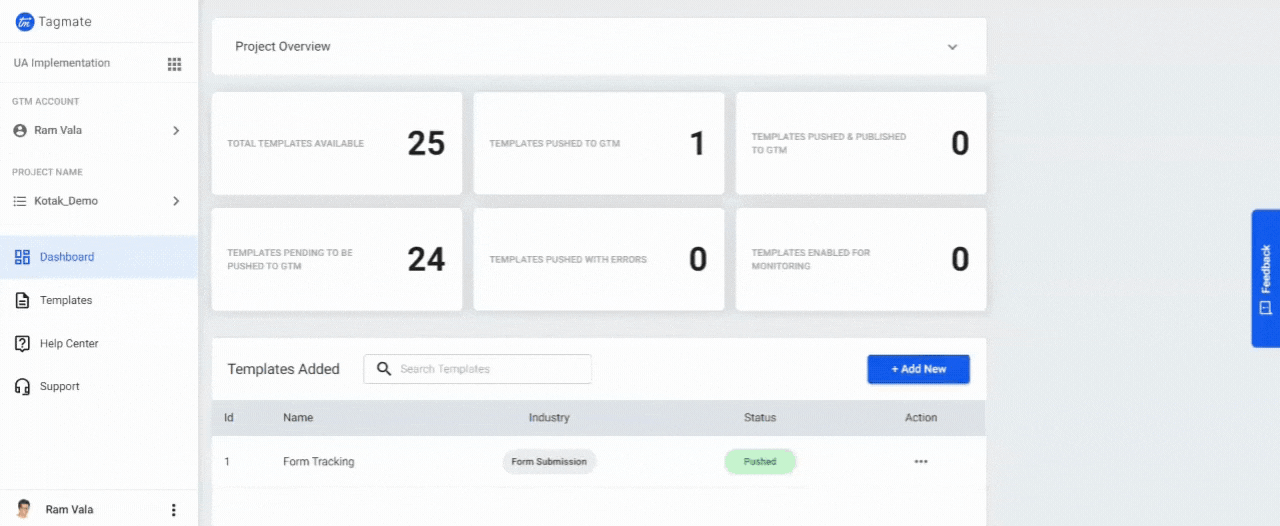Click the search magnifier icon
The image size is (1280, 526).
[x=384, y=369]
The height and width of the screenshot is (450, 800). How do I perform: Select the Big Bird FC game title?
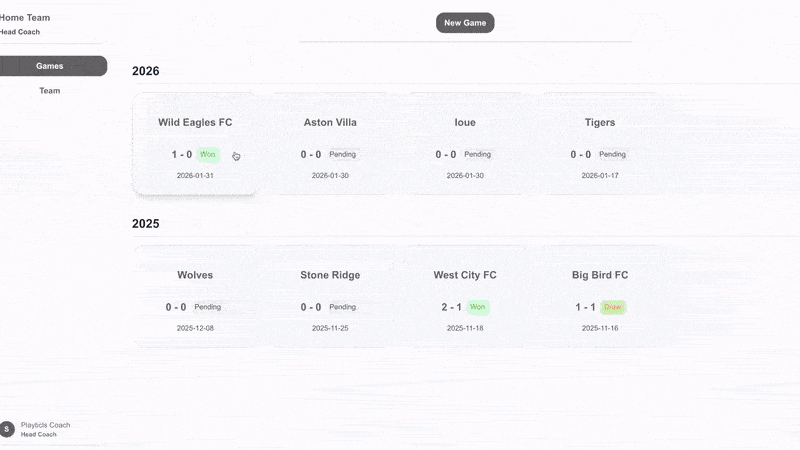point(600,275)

§ **OBJECTIVE**: Copy out each line above that contains the word "perform".

§ **OUTPUT**:
The height and width of the screenshot is (450, 800). How do I perform: Select the Big Bird FC game title?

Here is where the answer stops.